▶ _TAREFAS PEDIDAS_
1) Responda com base no texto sobre a crise da dívida na América Latina:
(a) Em que mês e ano o México decretou uma moratória?
(b) Por quanto tempo o governo militar escondeu a verdadeira condição do Brasil?
(c) Que instituições impulsionaram o modelo de ajuste estrutural neoliberal?
2) Dê sequência ao texto sobre a crise da dívida na América Latina, começando depois da última frase.

Em setembro de 1982 o México decretou uma moratória, projetou a crise da dívida externa e deu início ao longo período de estrangulamento da América Latina. Como estávamos as vésperas das eleições no Brasil, o governo militar escondeu por dois meses a verdadeira condição do país para declarar sua rendição ao FMI.
Mais uma vez o México sai na frente e seu colapso cambial é a crise de um modelo de ajuste estrutural neoliberal impulsionado pelo FMI e Banco Mundial. Um modelo que se consolidou no México e que tem sido vitorioso no debate político e ideológico.
O neoliberalismo venceu a esquerda nas eleições em quase todos os países do continente, no Brasil pela segunda vez, mas revela toda sua fragilidade na crise venezuelana; na crise potencial da Argentina e na bancarrota mexicana, apresentado como a principal referência exitosa na América Latina.

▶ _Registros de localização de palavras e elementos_
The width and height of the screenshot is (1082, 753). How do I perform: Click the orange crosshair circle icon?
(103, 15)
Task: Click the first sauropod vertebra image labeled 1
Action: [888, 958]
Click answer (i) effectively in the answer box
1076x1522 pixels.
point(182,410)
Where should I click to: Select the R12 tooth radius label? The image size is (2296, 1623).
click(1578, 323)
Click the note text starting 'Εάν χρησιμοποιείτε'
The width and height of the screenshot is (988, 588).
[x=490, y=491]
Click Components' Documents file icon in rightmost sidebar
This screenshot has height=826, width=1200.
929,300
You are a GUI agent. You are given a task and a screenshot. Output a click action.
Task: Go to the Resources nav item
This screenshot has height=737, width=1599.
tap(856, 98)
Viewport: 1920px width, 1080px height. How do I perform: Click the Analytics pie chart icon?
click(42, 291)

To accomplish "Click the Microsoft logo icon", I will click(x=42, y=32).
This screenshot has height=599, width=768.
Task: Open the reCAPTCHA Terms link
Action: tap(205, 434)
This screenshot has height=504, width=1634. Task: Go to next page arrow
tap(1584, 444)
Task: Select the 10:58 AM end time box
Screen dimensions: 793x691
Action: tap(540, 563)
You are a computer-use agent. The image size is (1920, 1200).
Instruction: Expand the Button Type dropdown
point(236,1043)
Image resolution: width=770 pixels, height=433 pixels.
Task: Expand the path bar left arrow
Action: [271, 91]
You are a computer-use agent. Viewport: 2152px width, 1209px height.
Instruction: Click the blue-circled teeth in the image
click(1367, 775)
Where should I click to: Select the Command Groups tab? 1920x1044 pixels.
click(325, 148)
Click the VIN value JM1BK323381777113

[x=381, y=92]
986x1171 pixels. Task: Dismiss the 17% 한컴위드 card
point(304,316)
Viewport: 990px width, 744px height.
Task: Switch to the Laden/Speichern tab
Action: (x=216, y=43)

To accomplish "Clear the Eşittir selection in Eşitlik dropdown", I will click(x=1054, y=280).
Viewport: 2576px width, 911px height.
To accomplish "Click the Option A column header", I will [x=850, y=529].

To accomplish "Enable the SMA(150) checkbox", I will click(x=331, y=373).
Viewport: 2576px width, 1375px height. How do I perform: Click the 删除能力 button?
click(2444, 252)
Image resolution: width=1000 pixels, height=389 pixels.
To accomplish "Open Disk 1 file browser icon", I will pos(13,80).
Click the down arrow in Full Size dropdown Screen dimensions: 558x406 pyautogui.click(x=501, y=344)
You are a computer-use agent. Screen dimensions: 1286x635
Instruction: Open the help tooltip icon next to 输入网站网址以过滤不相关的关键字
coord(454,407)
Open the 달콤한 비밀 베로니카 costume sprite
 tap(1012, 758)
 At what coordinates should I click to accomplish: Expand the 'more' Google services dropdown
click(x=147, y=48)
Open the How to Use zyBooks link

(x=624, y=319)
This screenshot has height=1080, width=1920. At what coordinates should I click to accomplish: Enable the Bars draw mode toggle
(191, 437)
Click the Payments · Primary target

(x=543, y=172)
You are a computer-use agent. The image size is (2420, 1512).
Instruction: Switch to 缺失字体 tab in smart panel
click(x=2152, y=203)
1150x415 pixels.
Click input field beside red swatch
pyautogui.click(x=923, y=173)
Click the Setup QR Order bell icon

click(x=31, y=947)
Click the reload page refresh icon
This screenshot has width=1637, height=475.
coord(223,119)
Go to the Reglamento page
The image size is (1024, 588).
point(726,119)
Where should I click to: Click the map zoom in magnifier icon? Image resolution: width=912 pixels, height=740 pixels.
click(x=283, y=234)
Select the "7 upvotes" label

▶ _RESPOSTAS DAS TAREFAS_
1)
(a) Em setembro de 1982.
(b) Por dois meses.
(c) O FMI e o Banco Mundial.

2)
A margem de manobra da sociedade mexicana é muito pequena, a soberania do país está profundamente abalada e os custos econômicos e sociais serão elevadíssimos, mas o governo conservador do PRI está se rendendo à pior saída: aprofundar o ajuste e a dependência econômica e financeira do país.
O governo Clinton liberou apenas US$ 20 bilhões da "ajuda" que havia prometido, recursos do Fundo de Estabilização Cambial do Tesouro, sem consulta ao Congresso, e transferiu para o FMI e demais países a modesta conta de US$ 30,7 bilhões.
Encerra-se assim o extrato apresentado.